Heart allograft outcome is unpredictable and acute rejection episodes still occur despite the improvement of immunosuppressive regimens. We therefore investigated whether the immunopathological profile of endomyocardial biopsies might underlie the variations in the clinical course of a graft. Biopsies from transplanted patients were analysed by histology, immunohistochemistry (associated with digital image analysis), confocal and electron microscopy to determine the type and the functional state of leukocytes infiltrating the myocardium, together with their ultrastructural features and those of the graft itself. In comparison with biopsies with grade 0R or grade 1R rejection, those from patients with grade 2R rejection displayed significant infiltration of macrophages, T lymphocytes, and CD83+ and DC-SIGN+ dendritic cells.
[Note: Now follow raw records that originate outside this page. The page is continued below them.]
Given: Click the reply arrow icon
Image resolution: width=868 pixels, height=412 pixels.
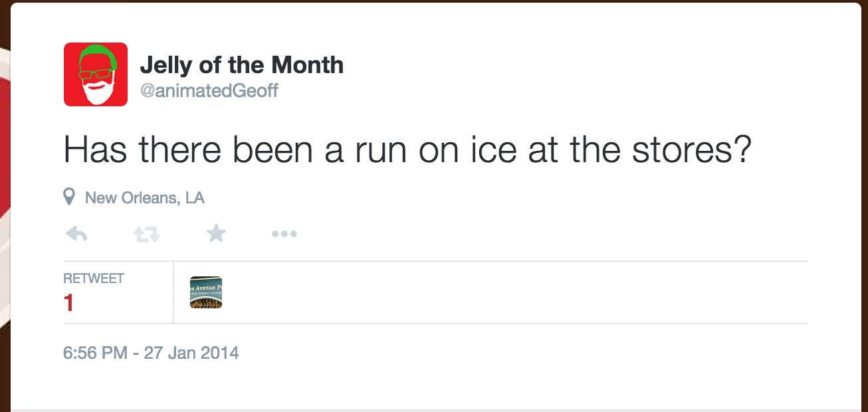Looking at the screenshot, I should coord(77,234).
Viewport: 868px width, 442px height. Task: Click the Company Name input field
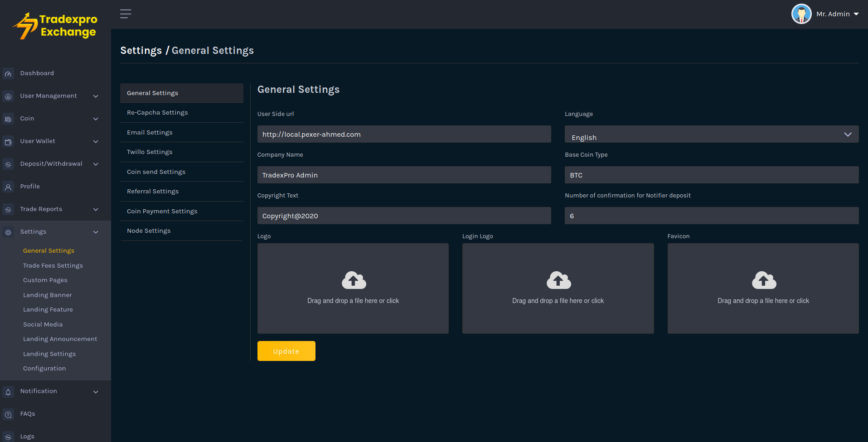[404, 175]
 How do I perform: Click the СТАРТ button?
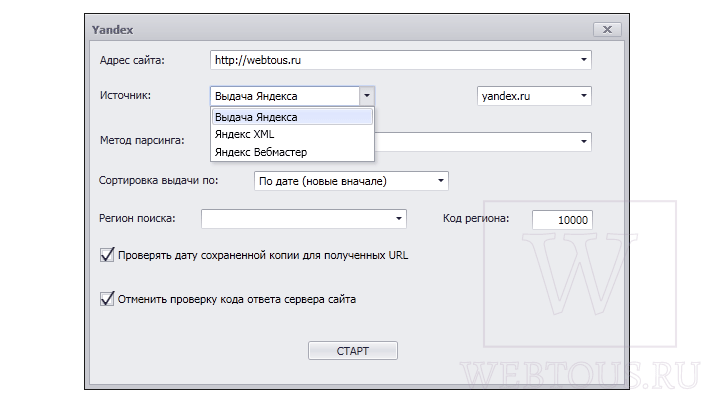pos(353,351)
Fifty-seven per cent were invaded by CD20+B lymphocytes, most of which expressed CD69 activation marker and cooperated in interleukin-12 production, and by CD69+CD94+NK cells expressing interferon-gamma. Ultrastructural signs of myocyte degeneration and microvessel rupture by NK cells were frequent. These patients developed recurrent episodes of acute allograft rejection. Endomyocardial B and NK infiltrates are involved in the dynamics of allograft rejection and are associated with a high risk of its recurrence. Immunopathological assessment of endomyocardial biopsies may thus serve to forecast the probable outcome of a heart allograft.